Oratorium in St. Bartholomäus
So muss Weihnachten klingen

Ahlen -

Die Aufführung des Weihnachtsoratoriums von Camille Saint-Saëns begeisterte die Besucher der Messe am ersten Feiertag in St. Bartholomäus.

Freitag, 27.12.2019, 08:00 Uhr
Ob als Solisten oder im Quintett, die Sopranistin Andréana Kraschewski, Mezzosopranistin Susanne Ullrich, Altistin Sandra Thomüller, Tenor Jörg Herrfurth und Bariton Reinhard Schulze (v.l.) überzeugten.
Ob als Solisten oder im Quintett, die Sopranistin Andréana Kraschewski, Mezzosopranistin Susanne Ullrich, Altistin Sandra Thomüller, Tenor Jörg Herrfurth und Bariton Reinhard Schulze (v.l.) überzeugten.

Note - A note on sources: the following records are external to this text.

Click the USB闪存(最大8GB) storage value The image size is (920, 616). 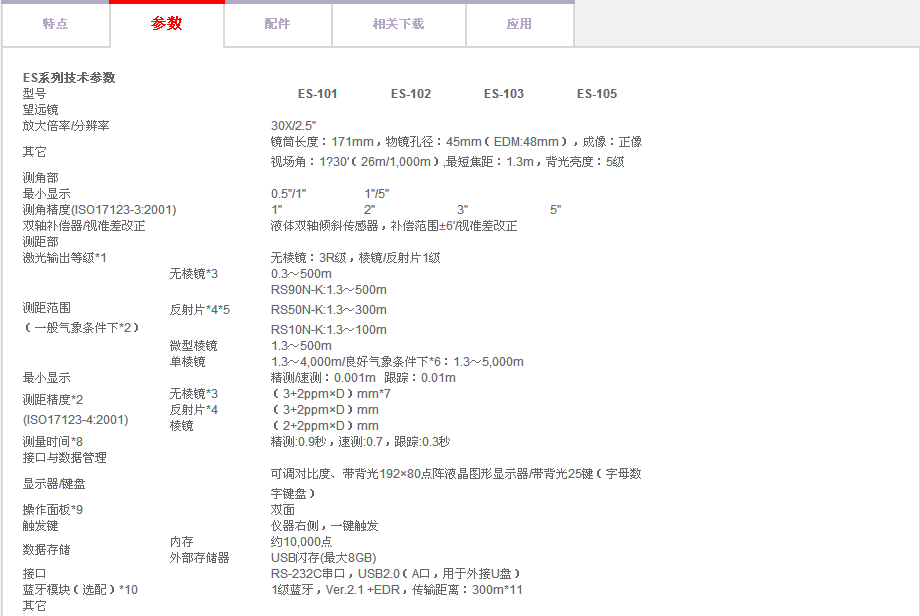coord(323,558)
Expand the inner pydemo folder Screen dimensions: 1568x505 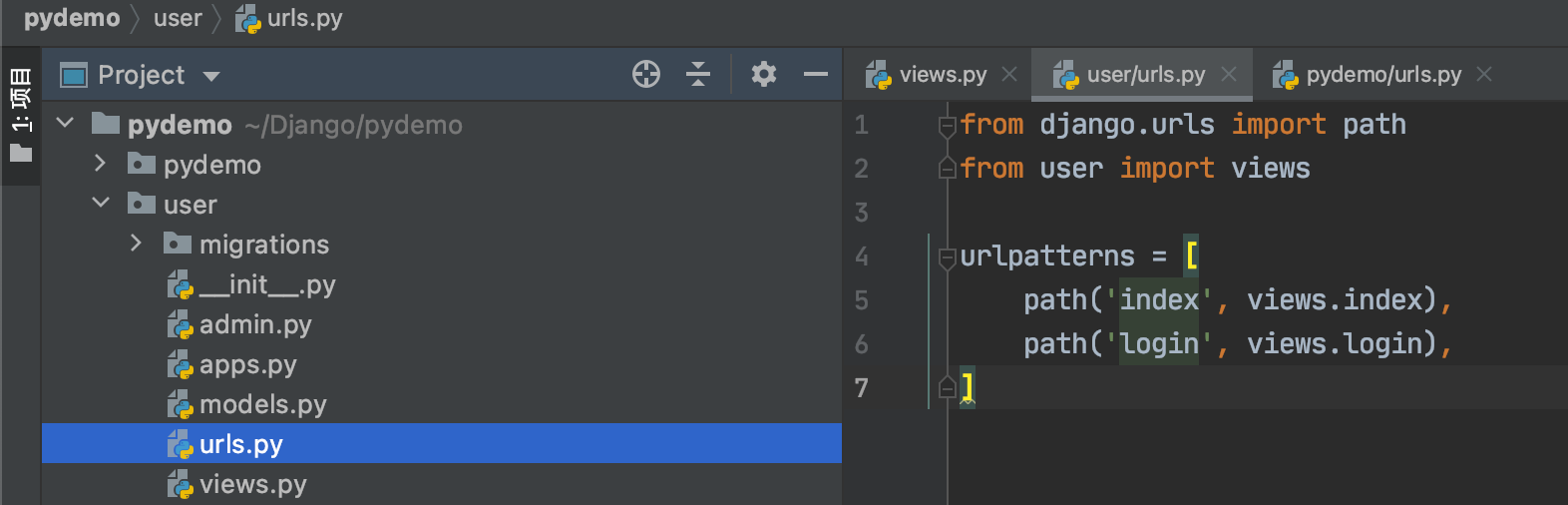[100, 164]
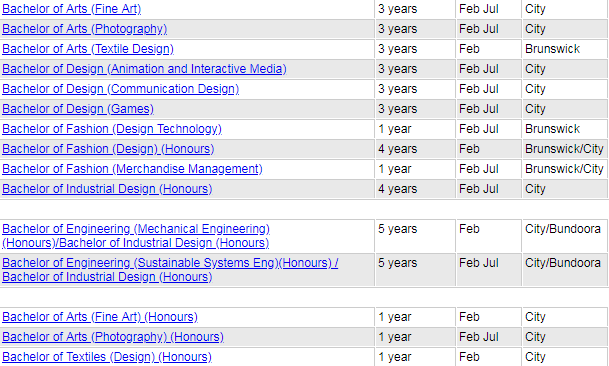Click Brunswick campus cell for Textile Design

[x=565, y=49]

In der Weihnachtsmesse in der St.-Bartholomäus-Kirche kamen die Gottesdienstbesucher am Vormittag des ersten Feiertages am Mittwoch in einen besonderen musikalischen Genuss. Die Chorgemeinschaft und das Kammerorchester St. Bartholomäus unter der Leitung von An­dreas Blechmann führten zusammen mit auswärtigen und Solisten aus eigenen Reihen das Weihnachtsoratorium von Camille Saint-Saëns auf. Der Gottesdienst wurde von Pfarrer Reinhard Kleinewiese zelebriert.

Das im Jahr 1858 vollendete „Oratorio de Noël“ gehört zu den Frühwerken des französischen Komponisten Camille Saint-Saëns. Wie alle Oratorien zeichnet es sich als erzählend-dramatische Komposition aus, die von Chor und Orchester aufgeführt wird. Eine Besonderheit ist der Einsatz einer Harfe, die von Zoe Knoop aus Bielefeld gespielt wurde.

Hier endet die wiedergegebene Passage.